### MATERIALS PROVIDED

::::::::

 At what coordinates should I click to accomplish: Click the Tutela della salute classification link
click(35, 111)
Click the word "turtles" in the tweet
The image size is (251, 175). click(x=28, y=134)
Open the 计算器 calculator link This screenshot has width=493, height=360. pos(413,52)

::::::::

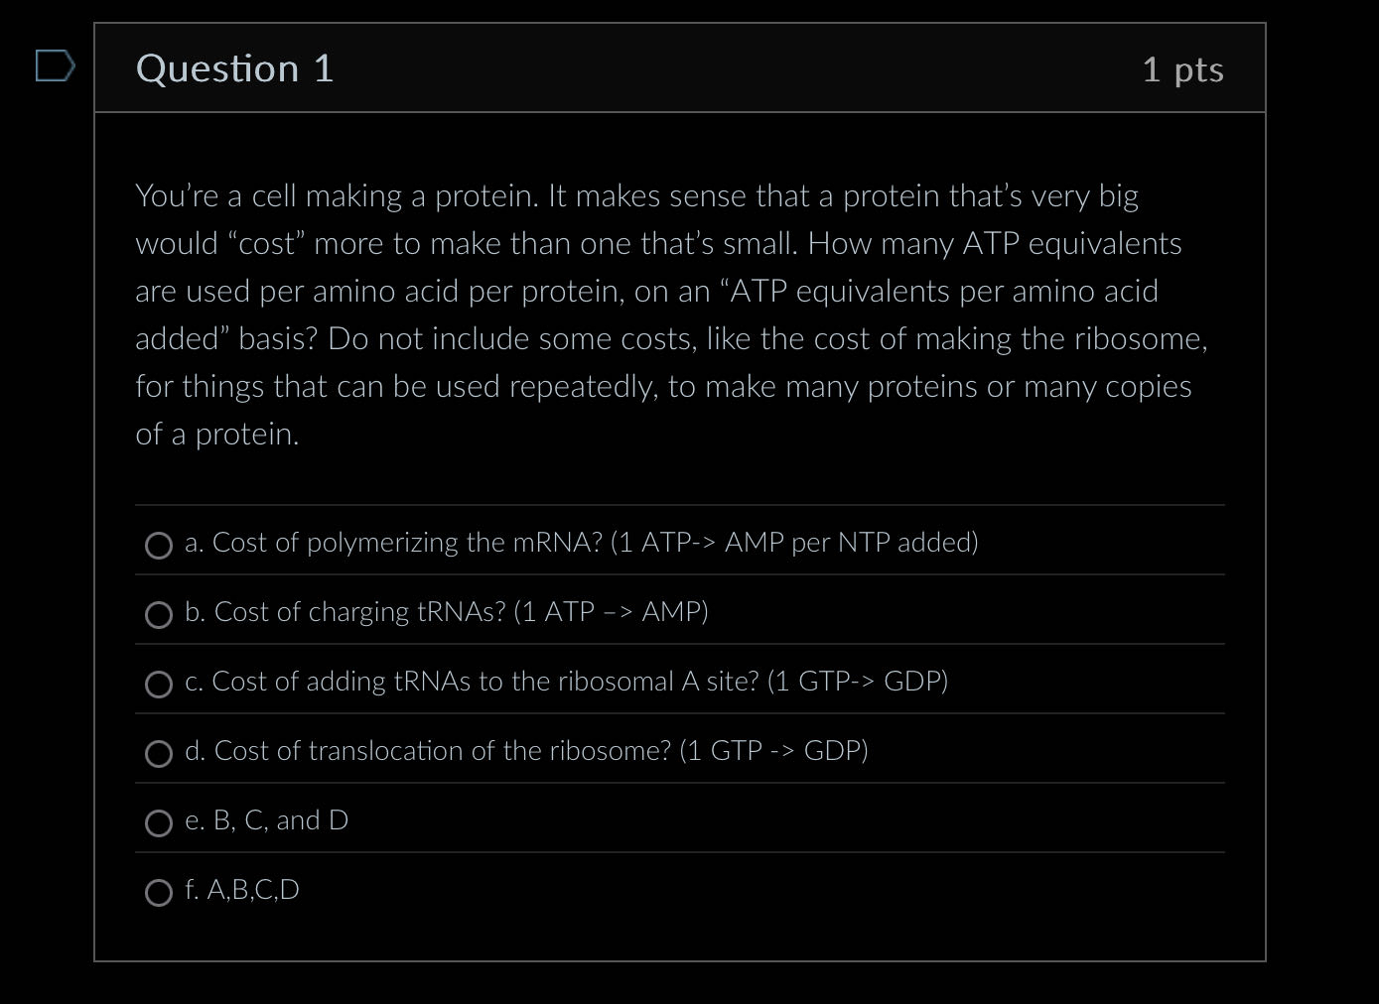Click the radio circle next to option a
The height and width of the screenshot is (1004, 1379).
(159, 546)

::::::::

### WHAT YOU HAVE TO DO
Return exactly, and only, the lines above starting at the line that contains "Click the word" and ending at the line that contains "Open the 计算器".

### TASK ANSWER
Click the word "turtles" in the tweet
The image size is (251, 175). click(x=28, y=134)
Open the 计算器 calculator link This screenshot has width=493, height=360. pos(413,52)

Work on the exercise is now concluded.